Your objective: Your answer should be exactly the lines from the one that contains "Open the 链接2 dropdown in footer" through the final line of the entries below, and nothing else.

Data excerpts
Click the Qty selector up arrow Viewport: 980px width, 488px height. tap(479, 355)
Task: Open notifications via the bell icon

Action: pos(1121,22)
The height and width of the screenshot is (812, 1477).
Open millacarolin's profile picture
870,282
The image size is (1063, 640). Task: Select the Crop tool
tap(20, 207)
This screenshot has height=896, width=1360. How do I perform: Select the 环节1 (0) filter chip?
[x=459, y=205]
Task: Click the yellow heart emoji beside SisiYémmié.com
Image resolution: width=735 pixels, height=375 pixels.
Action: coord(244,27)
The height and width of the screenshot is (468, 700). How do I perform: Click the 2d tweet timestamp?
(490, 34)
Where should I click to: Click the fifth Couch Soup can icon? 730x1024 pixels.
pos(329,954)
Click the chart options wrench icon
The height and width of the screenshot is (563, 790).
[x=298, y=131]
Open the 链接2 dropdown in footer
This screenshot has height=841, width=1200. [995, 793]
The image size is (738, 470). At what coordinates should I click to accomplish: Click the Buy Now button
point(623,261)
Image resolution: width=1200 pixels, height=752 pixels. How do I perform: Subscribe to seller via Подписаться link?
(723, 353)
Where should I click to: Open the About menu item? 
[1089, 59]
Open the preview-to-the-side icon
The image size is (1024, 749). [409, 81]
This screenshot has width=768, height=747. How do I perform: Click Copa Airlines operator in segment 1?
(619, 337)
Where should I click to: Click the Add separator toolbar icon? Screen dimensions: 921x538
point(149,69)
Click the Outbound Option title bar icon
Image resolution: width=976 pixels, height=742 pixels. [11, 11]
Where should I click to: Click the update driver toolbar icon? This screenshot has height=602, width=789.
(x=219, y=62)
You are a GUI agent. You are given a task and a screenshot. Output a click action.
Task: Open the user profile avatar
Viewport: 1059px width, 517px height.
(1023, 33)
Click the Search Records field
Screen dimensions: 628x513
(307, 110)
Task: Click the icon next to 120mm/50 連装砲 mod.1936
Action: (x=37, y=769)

Response box:
Open the 链接2 dropdown in footer
This screenshot has height=841, width=1200. [995, 793]
The image size is (738, 470). At what coordinates should I click to accomplish: Click the Buy Now button
point(623,261)
Image resolution: width=1200 pixels, height=752 pixels. How do I perform: Subscribe to seller via Подписаться link?
(723, 353)
Where should I click to: Open the About menu item? 
[1089, 59]
Open the preview-to-the-side icon
The image size is (1024, 749). [409, 81]
This screenshot has width=768, height=747. How do I perform: Click Copa Airlines operator in segment 1?
(619, 337)
Where should I click to: Click the Add separator toolbar icon? Screen dimensions: 921x538
point(149,69)
Click the Outbound Option title bar icon
Image resolution: width=976 pixels, height=742 pixels. [11, 11]
Where should I click to: Click the update driver toolbar icon? This screenshot has height=602, width=789.
(x=219, y=62)
You are a GUI agent. You are given a task and a screenshot. Output a click action.
Task: Open the user profile avatar
Viewport: 1059px width, 517px height.
(1023, 33)
Click the Search Records field
Screen dimensions: 628x513
(307, 110)
Task: Click the icon next to 120mm/50 連装砲 mod.1936
Action: (x=37, y=769)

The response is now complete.